■ EXERCISE OBJECTIVE ■
Please go through the records below and return every line holding the word "gear".

■ SOURCE INFORMATION ■
○ ○ ○

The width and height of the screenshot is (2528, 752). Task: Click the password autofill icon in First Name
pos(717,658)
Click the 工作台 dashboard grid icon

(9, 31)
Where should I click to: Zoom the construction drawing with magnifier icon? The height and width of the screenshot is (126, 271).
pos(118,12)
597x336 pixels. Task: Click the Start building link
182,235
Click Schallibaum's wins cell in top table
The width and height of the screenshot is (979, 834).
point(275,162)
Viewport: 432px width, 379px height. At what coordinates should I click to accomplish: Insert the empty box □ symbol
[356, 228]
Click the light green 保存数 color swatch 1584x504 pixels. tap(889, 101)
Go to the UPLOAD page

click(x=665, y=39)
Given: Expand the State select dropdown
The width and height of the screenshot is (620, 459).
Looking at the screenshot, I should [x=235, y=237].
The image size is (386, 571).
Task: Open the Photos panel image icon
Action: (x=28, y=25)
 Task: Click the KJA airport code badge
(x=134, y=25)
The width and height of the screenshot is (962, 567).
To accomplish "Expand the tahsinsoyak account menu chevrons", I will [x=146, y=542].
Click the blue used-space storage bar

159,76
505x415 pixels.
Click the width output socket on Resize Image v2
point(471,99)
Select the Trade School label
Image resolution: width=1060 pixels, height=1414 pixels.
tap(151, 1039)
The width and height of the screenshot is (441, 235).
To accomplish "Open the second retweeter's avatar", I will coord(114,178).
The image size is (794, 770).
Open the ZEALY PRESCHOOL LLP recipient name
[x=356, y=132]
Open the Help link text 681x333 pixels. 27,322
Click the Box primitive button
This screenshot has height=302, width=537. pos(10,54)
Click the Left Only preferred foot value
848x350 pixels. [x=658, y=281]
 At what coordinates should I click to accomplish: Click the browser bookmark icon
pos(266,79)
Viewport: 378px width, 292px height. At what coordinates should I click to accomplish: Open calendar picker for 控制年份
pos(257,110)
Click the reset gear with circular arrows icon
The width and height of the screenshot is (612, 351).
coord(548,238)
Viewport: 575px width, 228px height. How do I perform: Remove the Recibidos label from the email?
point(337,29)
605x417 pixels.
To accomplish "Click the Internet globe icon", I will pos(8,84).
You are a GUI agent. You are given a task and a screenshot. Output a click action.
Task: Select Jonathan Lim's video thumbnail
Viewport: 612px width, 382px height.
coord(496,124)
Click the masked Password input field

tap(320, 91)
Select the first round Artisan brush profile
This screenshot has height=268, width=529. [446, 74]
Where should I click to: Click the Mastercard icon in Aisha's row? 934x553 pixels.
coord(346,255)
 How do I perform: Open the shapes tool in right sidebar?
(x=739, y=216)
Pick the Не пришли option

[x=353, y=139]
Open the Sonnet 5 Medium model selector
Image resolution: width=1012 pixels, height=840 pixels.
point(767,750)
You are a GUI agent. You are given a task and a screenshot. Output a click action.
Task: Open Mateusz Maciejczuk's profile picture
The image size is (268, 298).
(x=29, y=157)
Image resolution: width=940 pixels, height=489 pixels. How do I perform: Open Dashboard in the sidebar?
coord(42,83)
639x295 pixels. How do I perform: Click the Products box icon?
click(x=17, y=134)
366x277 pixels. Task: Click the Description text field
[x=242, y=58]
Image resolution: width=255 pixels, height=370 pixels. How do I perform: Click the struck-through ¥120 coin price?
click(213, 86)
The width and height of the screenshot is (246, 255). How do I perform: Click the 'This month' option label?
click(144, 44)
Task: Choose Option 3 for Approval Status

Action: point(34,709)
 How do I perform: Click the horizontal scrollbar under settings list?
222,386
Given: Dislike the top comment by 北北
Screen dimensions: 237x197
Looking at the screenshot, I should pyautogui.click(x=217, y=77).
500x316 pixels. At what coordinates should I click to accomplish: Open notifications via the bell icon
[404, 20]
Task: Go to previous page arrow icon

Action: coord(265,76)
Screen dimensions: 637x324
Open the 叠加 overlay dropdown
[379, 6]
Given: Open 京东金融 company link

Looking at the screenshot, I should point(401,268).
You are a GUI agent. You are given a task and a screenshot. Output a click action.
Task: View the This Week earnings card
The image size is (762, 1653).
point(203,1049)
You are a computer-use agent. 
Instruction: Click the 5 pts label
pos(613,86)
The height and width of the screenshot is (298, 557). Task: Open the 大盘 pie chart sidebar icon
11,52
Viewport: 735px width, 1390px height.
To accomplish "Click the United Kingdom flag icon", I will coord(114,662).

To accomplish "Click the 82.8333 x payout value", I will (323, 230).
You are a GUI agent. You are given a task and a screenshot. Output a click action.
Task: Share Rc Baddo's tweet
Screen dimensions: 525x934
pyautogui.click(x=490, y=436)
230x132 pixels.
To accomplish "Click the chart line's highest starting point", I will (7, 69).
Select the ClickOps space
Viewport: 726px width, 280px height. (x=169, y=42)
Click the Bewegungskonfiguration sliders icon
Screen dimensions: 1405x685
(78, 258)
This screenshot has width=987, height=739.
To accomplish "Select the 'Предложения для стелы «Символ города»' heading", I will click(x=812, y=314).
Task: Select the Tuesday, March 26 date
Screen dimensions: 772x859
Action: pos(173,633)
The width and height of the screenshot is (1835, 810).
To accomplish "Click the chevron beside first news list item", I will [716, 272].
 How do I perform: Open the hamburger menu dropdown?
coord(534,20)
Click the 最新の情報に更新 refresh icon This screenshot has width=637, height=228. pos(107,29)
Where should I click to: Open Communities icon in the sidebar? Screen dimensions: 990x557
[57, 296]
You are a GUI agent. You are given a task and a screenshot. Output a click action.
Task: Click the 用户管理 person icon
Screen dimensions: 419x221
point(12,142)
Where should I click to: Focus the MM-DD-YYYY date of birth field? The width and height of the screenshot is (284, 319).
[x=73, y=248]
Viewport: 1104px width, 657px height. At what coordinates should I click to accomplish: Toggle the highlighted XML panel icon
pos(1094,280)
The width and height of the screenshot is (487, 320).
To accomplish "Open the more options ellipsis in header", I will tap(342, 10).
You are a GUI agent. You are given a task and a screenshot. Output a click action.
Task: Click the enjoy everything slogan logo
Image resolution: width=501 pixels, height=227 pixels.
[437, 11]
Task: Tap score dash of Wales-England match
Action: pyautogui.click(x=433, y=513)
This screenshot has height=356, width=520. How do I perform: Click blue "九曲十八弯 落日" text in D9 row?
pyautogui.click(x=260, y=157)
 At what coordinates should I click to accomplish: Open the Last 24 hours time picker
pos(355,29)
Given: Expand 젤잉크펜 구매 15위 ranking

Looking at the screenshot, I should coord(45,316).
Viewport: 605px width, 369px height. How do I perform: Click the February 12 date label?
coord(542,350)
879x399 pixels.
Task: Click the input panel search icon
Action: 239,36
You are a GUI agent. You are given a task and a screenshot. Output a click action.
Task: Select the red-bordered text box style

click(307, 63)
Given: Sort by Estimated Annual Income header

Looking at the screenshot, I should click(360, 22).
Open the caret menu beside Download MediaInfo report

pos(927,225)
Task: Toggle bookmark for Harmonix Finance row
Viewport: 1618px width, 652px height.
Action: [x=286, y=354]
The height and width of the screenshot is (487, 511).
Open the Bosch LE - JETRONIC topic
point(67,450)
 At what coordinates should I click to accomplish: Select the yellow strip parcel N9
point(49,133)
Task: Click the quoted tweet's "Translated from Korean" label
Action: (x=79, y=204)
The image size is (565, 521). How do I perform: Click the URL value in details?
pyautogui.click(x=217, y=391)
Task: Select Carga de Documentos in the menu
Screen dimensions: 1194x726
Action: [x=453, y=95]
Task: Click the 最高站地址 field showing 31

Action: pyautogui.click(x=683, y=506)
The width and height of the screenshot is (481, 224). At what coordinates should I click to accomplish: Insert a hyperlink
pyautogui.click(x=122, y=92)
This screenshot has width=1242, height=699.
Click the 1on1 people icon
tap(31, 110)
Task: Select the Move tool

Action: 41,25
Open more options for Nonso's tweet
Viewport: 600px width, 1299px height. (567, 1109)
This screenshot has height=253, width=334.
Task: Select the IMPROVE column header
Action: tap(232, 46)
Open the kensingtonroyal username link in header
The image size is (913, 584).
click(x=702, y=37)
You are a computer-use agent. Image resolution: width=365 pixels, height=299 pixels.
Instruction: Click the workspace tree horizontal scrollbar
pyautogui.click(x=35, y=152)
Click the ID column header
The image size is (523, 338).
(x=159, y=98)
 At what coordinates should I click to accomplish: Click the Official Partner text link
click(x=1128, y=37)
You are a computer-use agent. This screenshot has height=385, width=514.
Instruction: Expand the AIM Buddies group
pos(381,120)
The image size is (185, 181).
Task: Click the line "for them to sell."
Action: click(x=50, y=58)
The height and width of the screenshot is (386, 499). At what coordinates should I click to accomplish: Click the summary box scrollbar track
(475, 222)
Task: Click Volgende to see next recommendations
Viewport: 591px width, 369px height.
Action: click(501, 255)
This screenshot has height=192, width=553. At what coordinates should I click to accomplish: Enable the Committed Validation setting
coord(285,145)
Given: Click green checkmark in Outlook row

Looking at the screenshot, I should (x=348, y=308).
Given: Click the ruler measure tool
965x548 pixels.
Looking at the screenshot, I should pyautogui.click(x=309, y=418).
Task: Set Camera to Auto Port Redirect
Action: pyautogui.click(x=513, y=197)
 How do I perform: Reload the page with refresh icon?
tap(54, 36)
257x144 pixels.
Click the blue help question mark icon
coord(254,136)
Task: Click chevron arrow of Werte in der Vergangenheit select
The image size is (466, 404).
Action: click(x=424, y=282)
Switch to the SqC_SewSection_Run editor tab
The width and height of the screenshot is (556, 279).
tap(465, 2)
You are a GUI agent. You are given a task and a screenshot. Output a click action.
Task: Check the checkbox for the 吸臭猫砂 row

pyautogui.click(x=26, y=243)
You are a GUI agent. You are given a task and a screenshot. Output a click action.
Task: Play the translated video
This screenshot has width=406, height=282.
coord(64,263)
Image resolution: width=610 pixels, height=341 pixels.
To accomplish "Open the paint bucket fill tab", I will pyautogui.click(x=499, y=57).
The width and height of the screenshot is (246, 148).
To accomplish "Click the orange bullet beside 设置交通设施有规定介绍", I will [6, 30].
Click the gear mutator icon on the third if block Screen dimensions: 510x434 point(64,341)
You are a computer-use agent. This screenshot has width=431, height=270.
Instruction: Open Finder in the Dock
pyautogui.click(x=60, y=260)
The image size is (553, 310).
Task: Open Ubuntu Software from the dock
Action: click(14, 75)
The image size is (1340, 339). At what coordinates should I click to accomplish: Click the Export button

○ ○ ○

■ WRITTEN RESPONSE ■
Click the reset gear with circular arrows icon
Click the gear mutator icon on the third if block Screen dimensions: 510x434 point(64,341)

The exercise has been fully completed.